### Direction
Copy out, word for word, the records from the line containing "1527x1089 pixels. At" through the line containing "pyautogui.click(x=700, y=29)", including both of those lines. Omit the pictures.

### Record list
= = = = = = =

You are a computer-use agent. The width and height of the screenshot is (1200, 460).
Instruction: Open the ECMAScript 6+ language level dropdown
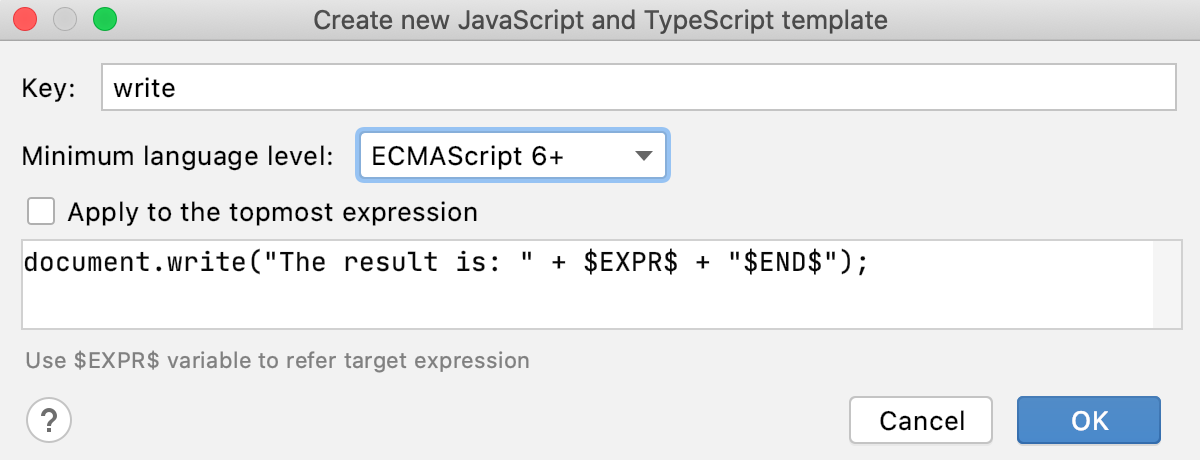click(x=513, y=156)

= = = = = = =

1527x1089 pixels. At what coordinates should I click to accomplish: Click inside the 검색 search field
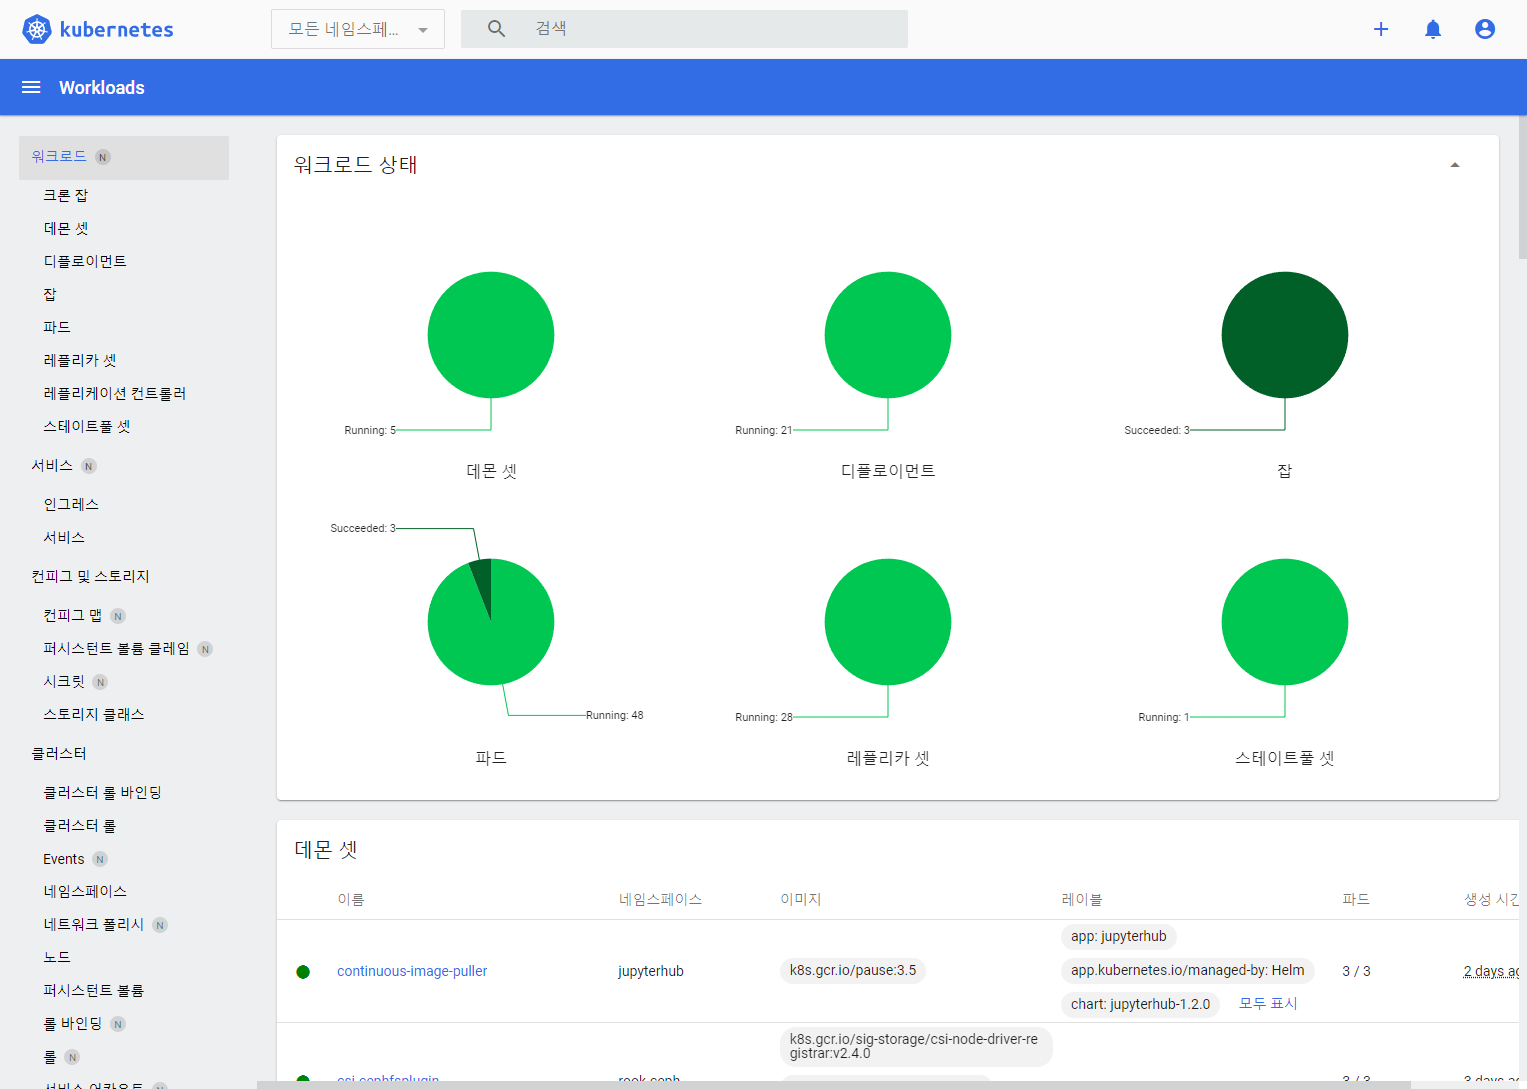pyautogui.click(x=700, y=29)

= = = = = = =

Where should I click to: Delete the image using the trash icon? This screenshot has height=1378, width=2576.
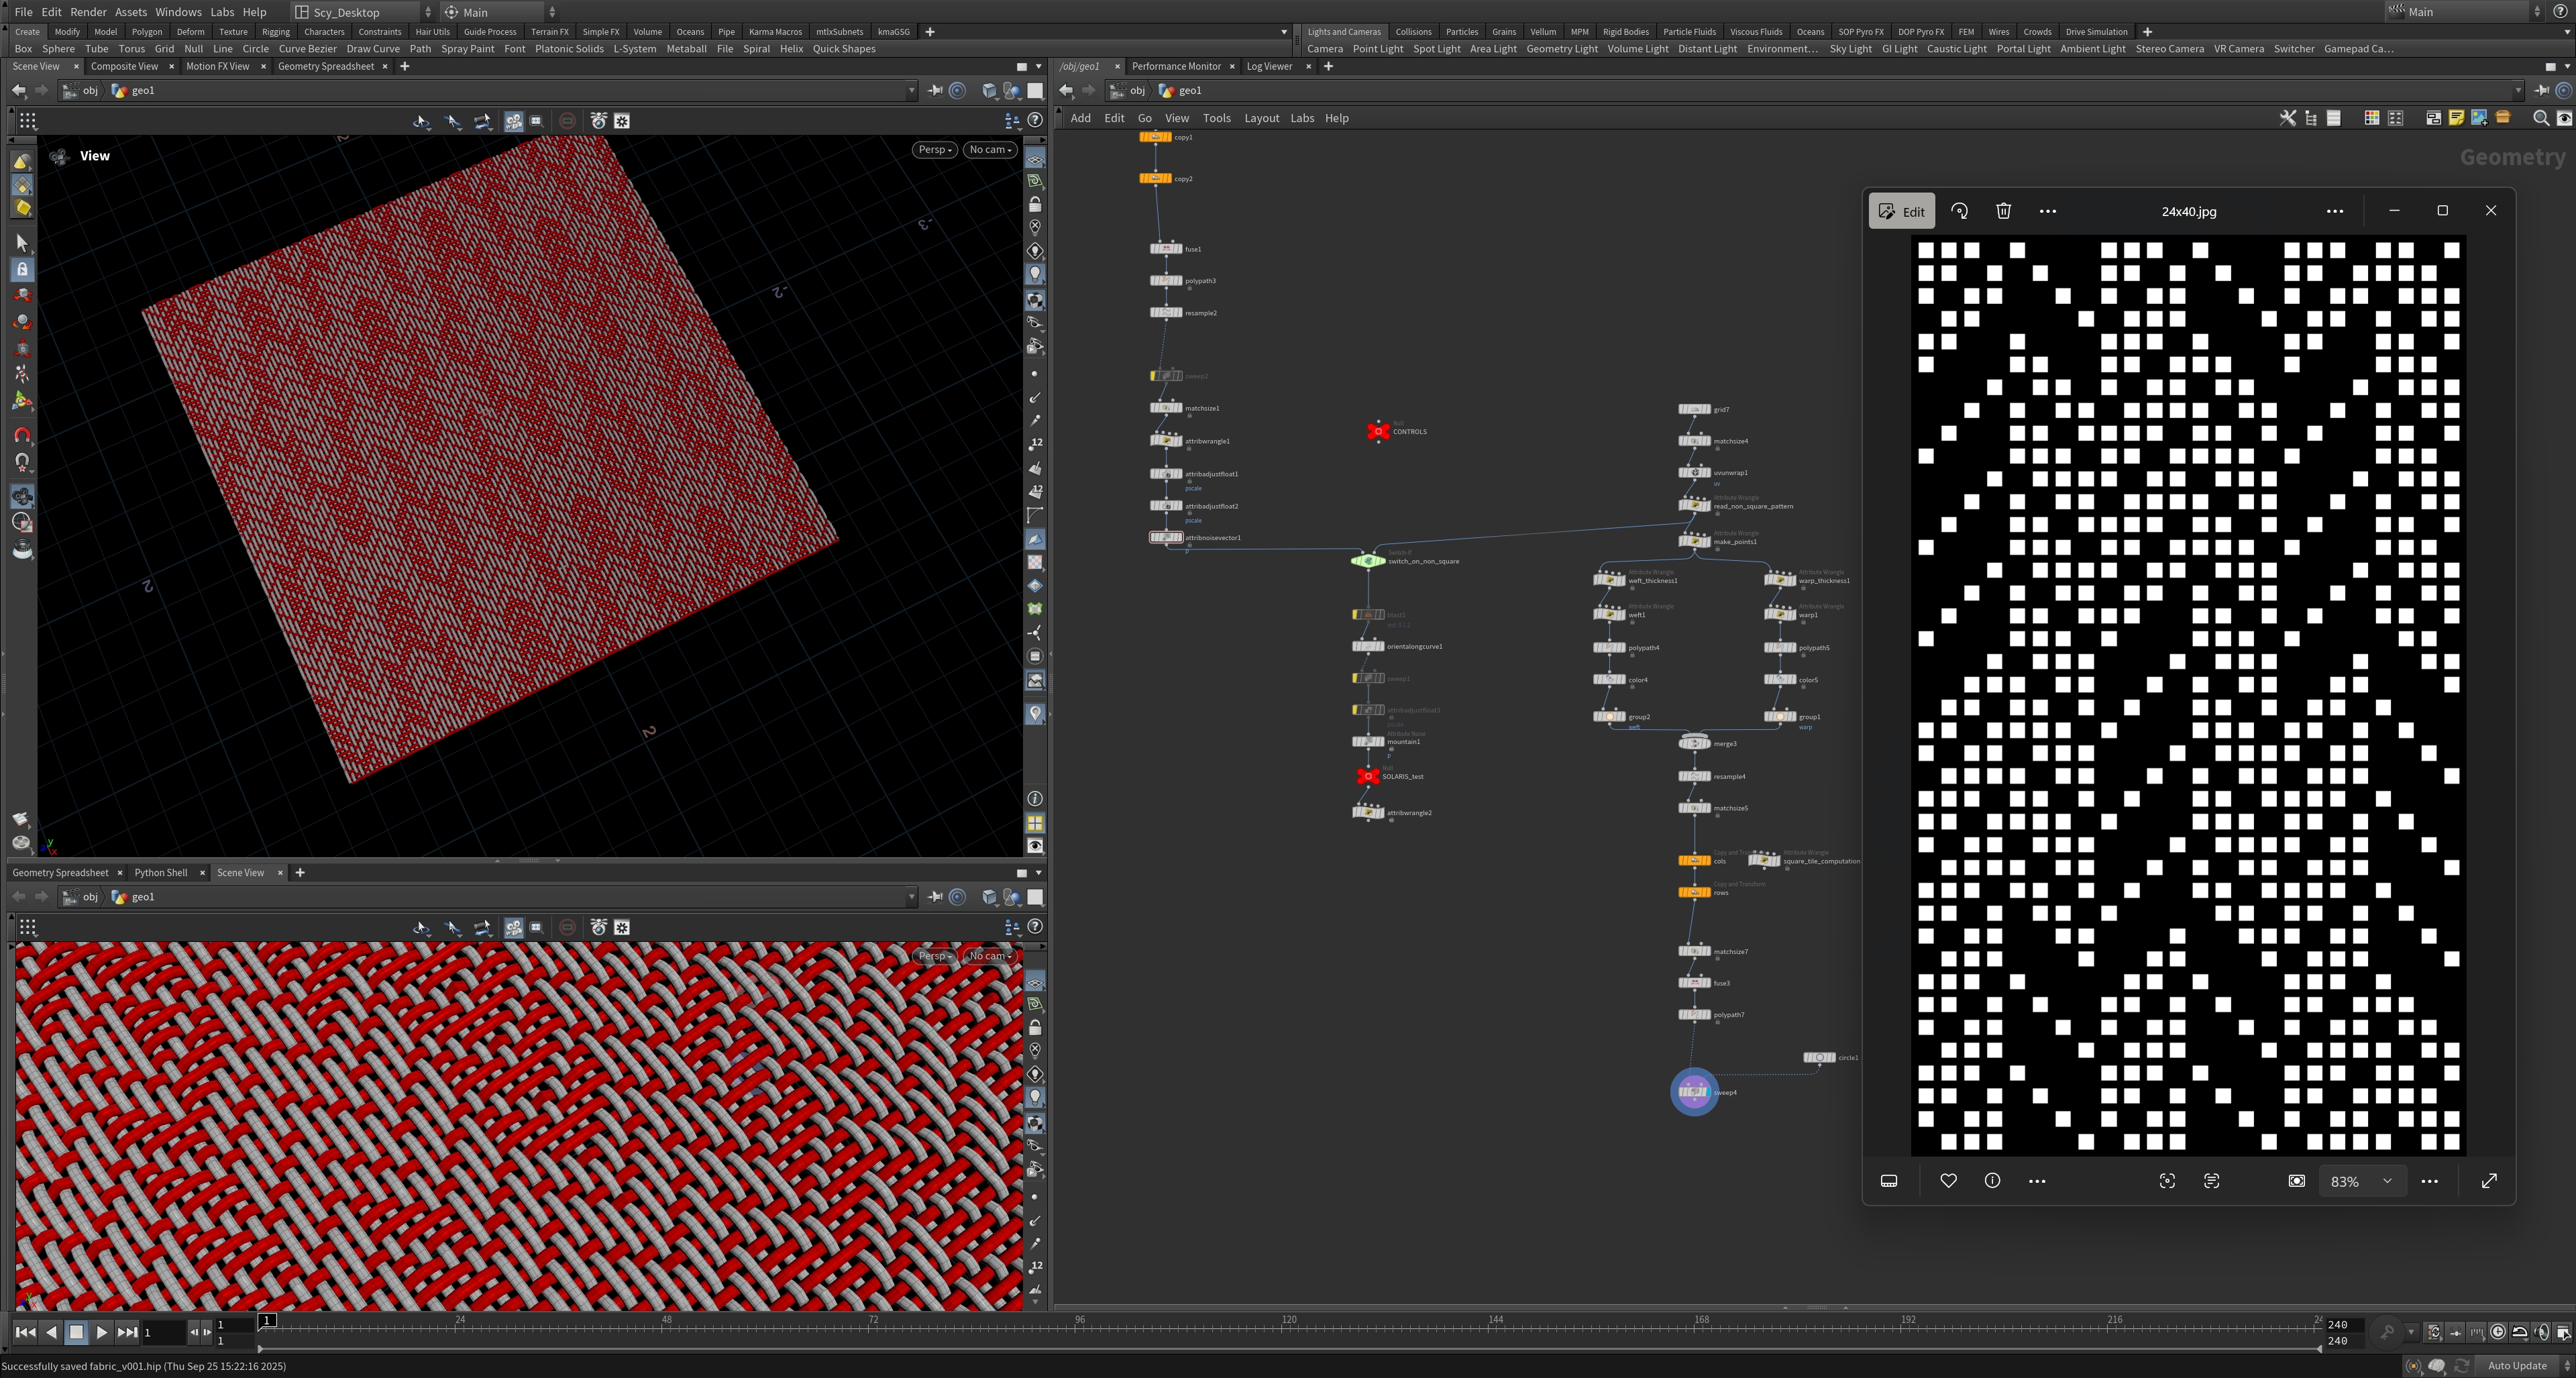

= = = = = = =

### Exercise result
1527x1089 pixels. At what coordinates should I click to accomplish: Click inside the 검색 search field
pyautogui.click(x=700, y=29)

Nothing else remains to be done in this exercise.